Looking to the purpose behind the anti-SLAPP law for guidance, he said that “[t]he Legislature designed the anti-SLAPP statute to combat the chilling of free speech and petition rights through abuse of the judicial process,” but pointed out that the section’s procedural and substantive limitations also protect plaintiffs from delays.
With this history in mind, he concluded that “Mora’s view…is at odds with the anti-SLAPP statute’s design,” remarking:
“Under that approach, neither the trial court nor the non-movant may be able to analyze the motion’s scope or merits until 16 court days before the scheduled hearing, when—as occurred in this case—a flood of papers finally identifies the moving party’s position….This would frustrate the statutory deadline’s purpose to facilitate expeditious resolution of anti-SLAPP proceedings.”

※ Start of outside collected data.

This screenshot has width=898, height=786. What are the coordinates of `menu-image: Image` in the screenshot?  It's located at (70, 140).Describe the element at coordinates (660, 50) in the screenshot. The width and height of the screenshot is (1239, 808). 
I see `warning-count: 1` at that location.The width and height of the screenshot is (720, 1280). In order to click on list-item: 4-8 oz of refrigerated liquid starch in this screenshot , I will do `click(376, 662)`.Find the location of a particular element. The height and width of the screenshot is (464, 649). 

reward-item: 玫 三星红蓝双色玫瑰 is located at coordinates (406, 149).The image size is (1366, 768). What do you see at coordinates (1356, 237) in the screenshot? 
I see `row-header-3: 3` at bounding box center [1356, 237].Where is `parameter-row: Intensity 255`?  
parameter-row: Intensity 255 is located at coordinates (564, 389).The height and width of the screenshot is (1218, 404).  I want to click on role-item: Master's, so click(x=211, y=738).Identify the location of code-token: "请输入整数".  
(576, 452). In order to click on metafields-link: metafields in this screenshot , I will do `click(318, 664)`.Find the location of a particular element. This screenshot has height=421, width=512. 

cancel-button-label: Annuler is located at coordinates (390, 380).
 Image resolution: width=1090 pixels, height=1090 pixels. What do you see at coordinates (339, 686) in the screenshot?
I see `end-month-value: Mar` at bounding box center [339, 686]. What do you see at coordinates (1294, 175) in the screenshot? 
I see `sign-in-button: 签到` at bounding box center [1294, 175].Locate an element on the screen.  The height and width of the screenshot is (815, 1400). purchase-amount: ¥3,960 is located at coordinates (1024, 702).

In light of these considerations, he declared:
“Considering the statutory deadline’s purpose and the statutory framework as a whole, we conclude the most reasonable construction of the ‘special motion’ for purposes of the statutory deadline is inclusive of the motion’s supporting memorandum, whether filed separately or in a combined pleading.”
The jurist added:
“We do not hold that a supporting memorandum must be filed simultaneously with the notice of motion or special motion itself. We merely hold that a memorandum in support of an anti-SLAPP motion—which Mora does not dispute is required under rules 3.1112(a) and 3.1113(a)—must be filed within the anti-SLAPP statute’s statutory deadline for the special motion to be complete and therefore timely pursuant to subdivision (f).”
The case is Mora v. Menjivar, A169997.